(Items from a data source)

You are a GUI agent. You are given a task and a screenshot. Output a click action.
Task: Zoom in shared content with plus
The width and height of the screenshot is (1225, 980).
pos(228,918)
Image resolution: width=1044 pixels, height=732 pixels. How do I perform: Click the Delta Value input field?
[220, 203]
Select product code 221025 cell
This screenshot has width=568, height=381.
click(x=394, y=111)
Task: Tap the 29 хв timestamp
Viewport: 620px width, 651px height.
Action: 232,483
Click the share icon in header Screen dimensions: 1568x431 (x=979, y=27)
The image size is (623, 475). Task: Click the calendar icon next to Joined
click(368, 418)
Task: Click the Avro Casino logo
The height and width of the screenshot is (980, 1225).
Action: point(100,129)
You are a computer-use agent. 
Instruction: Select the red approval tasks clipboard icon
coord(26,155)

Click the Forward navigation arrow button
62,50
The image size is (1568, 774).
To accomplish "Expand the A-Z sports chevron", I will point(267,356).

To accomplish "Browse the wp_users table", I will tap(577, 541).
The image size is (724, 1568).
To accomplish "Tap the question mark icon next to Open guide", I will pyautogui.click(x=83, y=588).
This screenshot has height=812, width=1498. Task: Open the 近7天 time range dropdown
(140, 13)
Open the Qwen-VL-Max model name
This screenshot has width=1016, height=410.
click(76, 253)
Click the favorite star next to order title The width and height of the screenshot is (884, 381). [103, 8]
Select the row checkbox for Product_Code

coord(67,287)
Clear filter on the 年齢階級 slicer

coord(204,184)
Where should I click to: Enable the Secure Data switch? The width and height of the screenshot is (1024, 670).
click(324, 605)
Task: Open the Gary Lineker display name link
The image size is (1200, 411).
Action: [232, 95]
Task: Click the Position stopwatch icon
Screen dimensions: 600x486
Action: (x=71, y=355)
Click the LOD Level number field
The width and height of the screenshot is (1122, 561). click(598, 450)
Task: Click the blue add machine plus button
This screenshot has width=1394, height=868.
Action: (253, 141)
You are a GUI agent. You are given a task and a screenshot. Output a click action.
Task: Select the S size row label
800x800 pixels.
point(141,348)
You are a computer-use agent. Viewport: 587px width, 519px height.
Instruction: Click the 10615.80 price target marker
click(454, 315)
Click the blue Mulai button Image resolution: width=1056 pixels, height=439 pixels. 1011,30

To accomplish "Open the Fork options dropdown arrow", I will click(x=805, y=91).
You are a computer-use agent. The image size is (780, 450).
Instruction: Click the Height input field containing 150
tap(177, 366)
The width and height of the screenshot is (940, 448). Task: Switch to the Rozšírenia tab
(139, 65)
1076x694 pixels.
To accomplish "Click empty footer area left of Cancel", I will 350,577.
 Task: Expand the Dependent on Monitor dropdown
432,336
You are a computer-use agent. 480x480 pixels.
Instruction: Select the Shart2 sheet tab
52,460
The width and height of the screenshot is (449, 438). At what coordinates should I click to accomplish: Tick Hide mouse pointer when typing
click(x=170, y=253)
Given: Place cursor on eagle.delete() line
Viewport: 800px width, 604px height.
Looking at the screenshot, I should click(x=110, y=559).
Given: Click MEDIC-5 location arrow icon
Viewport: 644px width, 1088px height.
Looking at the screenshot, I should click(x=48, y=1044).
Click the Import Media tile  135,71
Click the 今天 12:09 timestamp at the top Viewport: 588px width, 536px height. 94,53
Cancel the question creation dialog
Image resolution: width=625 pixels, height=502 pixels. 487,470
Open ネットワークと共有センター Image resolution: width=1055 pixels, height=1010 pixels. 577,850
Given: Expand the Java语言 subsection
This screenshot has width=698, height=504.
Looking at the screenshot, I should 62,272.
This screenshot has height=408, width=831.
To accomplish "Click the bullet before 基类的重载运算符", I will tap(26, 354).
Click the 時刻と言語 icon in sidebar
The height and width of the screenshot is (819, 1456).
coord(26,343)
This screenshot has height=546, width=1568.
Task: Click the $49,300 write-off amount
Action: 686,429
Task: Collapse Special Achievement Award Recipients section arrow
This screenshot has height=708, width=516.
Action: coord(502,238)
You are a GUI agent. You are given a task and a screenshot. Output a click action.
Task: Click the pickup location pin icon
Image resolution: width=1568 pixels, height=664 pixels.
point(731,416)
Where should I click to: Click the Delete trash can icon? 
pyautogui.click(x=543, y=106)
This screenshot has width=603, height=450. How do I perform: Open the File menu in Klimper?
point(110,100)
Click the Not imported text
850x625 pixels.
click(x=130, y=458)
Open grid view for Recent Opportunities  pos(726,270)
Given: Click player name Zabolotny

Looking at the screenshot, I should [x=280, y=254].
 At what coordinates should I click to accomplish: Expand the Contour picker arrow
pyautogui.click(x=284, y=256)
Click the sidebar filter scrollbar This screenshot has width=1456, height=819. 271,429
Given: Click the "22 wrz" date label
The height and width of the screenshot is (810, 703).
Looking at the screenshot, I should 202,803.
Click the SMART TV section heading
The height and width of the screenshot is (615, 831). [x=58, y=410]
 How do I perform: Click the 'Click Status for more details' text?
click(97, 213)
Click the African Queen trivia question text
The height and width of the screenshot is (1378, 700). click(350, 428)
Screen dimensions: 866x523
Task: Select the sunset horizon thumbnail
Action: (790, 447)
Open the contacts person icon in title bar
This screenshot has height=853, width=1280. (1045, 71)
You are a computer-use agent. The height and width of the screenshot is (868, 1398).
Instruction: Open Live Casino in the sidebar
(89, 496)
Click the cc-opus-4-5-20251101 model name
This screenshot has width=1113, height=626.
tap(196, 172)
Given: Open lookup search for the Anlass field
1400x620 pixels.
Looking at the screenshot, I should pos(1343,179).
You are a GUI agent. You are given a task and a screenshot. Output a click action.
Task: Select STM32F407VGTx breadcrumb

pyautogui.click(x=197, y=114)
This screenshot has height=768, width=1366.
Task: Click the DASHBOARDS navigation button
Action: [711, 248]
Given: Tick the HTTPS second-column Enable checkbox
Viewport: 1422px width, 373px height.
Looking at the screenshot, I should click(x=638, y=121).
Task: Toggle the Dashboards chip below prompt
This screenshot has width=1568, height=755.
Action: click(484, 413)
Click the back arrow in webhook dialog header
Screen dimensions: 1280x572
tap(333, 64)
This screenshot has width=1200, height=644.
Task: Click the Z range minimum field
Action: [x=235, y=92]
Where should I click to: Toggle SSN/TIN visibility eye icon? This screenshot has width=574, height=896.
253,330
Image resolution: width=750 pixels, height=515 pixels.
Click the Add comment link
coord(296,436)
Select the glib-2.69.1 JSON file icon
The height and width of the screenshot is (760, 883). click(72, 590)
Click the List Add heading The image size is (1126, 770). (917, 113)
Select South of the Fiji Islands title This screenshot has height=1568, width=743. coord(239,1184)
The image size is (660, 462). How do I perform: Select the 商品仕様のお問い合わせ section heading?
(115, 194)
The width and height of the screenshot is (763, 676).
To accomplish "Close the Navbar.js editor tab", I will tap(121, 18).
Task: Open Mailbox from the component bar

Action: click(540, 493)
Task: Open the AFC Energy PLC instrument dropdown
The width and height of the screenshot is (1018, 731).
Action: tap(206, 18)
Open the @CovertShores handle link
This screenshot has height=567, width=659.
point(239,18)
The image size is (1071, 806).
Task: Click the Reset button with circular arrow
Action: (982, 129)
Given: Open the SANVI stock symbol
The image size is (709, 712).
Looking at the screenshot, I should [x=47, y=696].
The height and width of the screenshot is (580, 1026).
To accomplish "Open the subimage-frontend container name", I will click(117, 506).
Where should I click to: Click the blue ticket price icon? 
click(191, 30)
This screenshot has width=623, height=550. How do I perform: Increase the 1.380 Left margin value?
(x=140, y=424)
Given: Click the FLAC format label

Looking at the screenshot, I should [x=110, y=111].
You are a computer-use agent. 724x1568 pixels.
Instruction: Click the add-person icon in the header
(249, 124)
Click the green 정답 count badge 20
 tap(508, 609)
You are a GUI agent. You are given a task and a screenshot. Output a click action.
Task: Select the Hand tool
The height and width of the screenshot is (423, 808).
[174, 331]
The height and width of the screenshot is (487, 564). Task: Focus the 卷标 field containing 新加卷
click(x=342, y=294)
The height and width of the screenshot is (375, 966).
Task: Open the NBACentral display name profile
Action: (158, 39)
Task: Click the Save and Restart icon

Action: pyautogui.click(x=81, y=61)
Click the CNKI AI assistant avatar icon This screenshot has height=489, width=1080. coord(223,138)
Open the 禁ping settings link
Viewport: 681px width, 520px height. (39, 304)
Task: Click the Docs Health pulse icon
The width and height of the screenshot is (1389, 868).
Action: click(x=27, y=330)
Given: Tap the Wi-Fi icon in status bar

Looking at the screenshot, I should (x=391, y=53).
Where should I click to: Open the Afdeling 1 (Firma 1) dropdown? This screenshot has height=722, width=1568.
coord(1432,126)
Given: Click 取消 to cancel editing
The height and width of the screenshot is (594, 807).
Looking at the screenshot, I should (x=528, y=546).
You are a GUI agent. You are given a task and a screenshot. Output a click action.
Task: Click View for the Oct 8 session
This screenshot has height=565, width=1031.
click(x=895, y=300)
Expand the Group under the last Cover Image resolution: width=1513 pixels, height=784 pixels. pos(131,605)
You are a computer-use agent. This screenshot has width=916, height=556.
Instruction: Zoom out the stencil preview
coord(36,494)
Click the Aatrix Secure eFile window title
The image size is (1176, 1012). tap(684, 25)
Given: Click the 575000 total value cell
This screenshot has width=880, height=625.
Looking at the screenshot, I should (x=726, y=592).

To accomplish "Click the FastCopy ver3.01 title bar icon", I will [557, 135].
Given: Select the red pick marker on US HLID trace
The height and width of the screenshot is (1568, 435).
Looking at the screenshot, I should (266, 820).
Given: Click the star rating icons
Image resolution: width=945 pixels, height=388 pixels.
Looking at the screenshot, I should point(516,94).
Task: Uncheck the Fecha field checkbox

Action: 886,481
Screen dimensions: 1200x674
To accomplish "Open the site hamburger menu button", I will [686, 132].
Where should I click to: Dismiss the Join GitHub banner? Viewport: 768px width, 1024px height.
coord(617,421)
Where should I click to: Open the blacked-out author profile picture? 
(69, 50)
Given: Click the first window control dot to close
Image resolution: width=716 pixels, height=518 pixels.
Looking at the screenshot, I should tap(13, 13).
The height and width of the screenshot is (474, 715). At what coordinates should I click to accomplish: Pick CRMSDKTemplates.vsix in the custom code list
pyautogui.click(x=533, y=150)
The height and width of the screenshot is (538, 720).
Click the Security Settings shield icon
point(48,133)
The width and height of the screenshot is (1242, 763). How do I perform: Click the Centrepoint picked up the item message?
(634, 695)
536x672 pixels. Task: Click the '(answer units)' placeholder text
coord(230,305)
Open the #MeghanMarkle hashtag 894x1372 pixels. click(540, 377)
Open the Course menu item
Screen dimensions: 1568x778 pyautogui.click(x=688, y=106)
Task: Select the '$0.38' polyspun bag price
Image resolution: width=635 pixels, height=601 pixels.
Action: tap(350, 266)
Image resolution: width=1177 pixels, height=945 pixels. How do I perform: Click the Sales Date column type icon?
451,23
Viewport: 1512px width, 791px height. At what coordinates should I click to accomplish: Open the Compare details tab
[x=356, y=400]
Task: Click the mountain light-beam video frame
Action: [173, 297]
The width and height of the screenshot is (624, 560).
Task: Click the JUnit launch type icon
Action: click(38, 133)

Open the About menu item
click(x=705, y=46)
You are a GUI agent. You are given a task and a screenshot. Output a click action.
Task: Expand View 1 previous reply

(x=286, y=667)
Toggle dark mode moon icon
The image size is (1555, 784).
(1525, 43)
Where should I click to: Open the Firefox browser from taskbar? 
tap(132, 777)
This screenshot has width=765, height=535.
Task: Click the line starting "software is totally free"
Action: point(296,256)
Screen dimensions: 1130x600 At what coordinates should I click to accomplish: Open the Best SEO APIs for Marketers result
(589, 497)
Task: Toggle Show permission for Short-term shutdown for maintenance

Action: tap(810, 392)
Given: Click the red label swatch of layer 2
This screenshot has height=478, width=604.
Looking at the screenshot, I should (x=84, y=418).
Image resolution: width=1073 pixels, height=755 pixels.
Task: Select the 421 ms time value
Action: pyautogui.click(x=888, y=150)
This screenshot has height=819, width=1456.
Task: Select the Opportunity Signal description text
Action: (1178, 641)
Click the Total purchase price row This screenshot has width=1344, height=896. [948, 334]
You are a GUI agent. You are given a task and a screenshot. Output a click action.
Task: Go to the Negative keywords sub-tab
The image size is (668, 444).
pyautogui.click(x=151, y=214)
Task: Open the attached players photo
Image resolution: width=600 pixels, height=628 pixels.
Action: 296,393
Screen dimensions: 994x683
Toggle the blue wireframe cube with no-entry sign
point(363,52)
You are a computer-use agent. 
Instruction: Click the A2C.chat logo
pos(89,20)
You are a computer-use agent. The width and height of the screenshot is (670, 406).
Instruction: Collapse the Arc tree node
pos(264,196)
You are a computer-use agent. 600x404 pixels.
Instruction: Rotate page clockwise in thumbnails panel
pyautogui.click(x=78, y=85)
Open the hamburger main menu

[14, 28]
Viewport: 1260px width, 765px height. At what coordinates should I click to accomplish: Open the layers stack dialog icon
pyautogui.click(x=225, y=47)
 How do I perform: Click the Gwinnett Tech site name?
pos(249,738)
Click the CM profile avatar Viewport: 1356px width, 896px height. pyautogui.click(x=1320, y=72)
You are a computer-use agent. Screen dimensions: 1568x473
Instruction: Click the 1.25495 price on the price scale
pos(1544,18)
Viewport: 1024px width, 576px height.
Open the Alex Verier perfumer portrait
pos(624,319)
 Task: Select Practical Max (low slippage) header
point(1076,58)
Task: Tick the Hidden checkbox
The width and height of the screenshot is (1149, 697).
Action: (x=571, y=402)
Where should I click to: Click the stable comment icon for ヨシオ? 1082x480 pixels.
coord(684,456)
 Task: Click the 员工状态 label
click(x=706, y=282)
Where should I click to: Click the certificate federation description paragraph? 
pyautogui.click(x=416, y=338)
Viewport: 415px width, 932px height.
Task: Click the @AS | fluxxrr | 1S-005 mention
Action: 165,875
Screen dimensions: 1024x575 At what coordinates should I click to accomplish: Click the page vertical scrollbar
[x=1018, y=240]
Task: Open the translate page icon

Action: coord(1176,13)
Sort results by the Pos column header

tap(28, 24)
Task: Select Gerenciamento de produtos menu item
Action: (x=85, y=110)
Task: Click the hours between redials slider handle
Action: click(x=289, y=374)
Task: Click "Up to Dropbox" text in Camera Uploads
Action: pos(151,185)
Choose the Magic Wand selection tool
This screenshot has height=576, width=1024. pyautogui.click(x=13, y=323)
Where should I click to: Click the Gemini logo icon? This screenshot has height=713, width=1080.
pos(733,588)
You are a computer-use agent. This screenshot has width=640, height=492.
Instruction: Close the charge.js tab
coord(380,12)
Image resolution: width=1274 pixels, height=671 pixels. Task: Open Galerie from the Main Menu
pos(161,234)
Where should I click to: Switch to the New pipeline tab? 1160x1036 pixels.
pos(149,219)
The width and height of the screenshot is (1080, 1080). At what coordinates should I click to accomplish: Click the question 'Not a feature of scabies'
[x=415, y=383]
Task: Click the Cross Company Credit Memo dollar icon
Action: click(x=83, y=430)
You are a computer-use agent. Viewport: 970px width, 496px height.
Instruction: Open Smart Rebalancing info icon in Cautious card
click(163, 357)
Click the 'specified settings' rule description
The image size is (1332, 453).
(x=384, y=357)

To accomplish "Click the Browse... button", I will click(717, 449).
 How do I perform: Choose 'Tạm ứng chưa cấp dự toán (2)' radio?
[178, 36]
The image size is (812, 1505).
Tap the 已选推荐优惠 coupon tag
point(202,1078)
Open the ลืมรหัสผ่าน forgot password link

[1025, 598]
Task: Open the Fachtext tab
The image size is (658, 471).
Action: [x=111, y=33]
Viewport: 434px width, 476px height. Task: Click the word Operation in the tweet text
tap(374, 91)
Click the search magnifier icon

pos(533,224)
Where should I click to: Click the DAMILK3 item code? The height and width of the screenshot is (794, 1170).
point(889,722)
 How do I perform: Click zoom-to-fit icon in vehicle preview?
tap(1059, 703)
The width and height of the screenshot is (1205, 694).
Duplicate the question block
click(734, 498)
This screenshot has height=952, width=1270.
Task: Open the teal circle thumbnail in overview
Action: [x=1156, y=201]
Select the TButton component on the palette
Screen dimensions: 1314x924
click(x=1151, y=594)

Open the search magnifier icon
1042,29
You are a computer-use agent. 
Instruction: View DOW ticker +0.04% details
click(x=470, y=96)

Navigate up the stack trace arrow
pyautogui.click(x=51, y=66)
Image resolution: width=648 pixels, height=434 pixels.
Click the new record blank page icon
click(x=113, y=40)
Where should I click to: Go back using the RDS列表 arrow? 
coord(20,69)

What you are asked to do:
Lines with "timestamp" in them are what the answer must contain; copy each from the records above.

Response area:
Task: Tap the 29 хв timestamp
Click the 今天 12:09 timestamp at the top Viewport: 588px width, 536px height. 94,53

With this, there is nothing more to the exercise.